Whether this was factored or not, there has also been an increase in traffic on the roads and a severe lack of buses to cater for the population. Lagos traffic is world-renowned and the implementation of motorcycle hailing services (like Gokada and Opay) in the state has been nothing if not liberating. Even with the administration’s promise of 65 new buses to be added on the routes that have suffered from this ban, there doesn’t seem to be an end in sight for the increased traffic.
As we all know, a similar ban was placed about 6 years ago, detailing the specifications of commercial motorcycles that would be allowed for health and safety reasons. It is interesting to note that Gokada recently celebrated a 99.8% safety record milestone since the commencement of its operation. Laudable. With their safety record and their ability to maneuver 4-hour gridlocks, one can only question the direction this ban is going to take us.
Some say this is all a ploy for personal gain. A way to keep the privately owned, government-managed BRT service as the sole serving means of transportation in the state. A sort of generational trust fund, if you will.
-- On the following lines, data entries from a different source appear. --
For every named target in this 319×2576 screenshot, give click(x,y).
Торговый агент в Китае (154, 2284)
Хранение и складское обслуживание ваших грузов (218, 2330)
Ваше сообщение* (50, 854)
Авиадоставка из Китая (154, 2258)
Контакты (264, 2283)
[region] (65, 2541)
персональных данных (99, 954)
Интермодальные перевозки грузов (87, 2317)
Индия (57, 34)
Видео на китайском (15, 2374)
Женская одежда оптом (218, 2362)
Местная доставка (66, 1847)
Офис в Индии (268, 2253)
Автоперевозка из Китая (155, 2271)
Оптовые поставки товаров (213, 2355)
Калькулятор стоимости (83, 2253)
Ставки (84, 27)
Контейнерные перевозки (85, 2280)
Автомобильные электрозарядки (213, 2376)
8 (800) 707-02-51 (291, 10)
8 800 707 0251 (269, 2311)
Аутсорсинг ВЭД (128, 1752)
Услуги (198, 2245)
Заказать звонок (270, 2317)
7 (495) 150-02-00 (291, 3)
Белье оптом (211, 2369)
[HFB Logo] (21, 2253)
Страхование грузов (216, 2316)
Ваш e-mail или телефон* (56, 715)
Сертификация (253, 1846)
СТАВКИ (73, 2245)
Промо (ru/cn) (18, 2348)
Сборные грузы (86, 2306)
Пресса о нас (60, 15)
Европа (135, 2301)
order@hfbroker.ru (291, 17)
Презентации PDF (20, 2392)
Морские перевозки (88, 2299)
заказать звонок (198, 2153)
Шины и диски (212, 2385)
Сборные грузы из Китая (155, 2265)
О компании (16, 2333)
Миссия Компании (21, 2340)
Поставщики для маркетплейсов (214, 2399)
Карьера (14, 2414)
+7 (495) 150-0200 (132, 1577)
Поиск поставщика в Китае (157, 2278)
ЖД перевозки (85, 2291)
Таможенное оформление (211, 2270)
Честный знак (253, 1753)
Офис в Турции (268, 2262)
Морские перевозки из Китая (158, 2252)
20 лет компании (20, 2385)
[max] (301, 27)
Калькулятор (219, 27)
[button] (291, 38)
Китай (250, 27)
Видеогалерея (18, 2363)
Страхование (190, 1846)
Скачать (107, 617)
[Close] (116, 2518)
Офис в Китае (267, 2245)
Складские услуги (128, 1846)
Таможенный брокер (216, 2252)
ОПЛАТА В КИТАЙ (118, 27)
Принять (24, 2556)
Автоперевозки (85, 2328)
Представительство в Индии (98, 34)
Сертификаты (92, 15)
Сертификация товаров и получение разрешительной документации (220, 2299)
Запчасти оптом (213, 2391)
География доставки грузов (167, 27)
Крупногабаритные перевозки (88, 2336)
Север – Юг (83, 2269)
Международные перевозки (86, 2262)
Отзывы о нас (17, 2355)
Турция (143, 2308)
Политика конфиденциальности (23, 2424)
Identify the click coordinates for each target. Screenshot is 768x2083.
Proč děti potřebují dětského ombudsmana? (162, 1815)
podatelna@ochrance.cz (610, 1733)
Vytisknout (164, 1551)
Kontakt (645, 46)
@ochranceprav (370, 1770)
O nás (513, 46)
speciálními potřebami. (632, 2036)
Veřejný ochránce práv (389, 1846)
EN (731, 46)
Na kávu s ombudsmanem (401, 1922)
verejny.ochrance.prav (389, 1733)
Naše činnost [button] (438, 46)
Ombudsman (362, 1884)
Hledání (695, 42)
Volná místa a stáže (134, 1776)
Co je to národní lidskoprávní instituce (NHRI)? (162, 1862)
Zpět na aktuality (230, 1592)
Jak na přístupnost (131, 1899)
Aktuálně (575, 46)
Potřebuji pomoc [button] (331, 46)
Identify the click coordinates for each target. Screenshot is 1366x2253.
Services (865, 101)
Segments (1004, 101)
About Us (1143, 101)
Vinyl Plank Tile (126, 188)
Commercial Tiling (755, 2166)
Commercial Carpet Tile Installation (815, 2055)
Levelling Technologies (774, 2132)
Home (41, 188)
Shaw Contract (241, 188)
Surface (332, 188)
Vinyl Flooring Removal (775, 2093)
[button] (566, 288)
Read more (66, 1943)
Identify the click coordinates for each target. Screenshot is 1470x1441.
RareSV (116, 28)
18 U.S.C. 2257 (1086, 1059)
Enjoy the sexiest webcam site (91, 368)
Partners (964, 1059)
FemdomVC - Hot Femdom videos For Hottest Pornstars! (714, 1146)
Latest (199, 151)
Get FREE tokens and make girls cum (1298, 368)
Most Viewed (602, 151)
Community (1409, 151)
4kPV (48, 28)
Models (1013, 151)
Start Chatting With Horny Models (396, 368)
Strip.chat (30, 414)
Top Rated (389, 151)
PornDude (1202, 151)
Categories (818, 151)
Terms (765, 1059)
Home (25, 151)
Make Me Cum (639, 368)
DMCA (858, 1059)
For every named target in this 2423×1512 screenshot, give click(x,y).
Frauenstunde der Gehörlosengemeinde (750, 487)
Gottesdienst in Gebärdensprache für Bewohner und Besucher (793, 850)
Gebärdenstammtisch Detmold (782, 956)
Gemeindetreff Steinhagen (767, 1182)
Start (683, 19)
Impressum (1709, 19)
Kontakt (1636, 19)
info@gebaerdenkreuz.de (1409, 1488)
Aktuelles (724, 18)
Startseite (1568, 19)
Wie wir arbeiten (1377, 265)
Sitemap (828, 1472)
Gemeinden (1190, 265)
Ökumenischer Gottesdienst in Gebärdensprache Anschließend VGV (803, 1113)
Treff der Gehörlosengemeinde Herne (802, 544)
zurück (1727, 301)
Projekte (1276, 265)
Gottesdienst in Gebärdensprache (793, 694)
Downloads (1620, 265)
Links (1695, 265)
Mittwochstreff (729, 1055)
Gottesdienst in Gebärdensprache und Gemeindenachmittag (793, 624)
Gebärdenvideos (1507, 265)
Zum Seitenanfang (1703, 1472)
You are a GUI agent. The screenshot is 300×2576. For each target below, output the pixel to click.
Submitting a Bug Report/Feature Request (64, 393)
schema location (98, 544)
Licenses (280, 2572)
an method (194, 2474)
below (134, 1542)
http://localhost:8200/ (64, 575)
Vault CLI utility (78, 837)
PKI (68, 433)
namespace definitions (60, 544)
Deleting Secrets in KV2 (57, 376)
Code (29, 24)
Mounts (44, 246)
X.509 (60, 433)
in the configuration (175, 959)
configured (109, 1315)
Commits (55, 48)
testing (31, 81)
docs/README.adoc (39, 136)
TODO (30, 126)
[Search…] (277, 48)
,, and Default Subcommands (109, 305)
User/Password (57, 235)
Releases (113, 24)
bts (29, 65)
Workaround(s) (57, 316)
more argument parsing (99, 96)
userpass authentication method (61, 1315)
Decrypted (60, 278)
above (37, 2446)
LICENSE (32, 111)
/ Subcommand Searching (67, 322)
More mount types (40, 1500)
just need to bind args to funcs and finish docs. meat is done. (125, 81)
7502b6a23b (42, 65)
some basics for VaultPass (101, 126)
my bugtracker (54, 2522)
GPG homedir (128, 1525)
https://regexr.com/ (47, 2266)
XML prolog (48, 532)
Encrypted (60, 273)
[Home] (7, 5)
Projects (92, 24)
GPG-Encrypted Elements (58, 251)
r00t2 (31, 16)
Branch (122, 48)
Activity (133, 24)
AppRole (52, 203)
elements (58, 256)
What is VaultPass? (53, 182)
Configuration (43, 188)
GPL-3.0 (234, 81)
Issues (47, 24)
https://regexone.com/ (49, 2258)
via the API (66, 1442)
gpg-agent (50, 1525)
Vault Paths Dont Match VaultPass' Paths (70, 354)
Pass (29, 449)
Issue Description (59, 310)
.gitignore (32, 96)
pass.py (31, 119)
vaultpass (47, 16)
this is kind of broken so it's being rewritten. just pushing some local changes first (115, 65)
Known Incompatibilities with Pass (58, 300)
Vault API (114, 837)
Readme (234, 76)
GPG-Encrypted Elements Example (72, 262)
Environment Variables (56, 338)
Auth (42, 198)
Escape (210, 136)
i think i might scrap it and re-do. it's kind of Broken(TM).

So, what exactly does this ‘greater Lagos’ vision hold for the rest of us not in power? If the administration had put out alternatives before sacking the motorcyclists, could all this violence have been curtailed? Is commuting on Lagos roads easier now? If it isn’t, then when will it be? How safe are our streets now considering the scorned, unemployed youth lurking at every corner? Is this ban a hail storm or a hail mary? What are your two cents on the matter?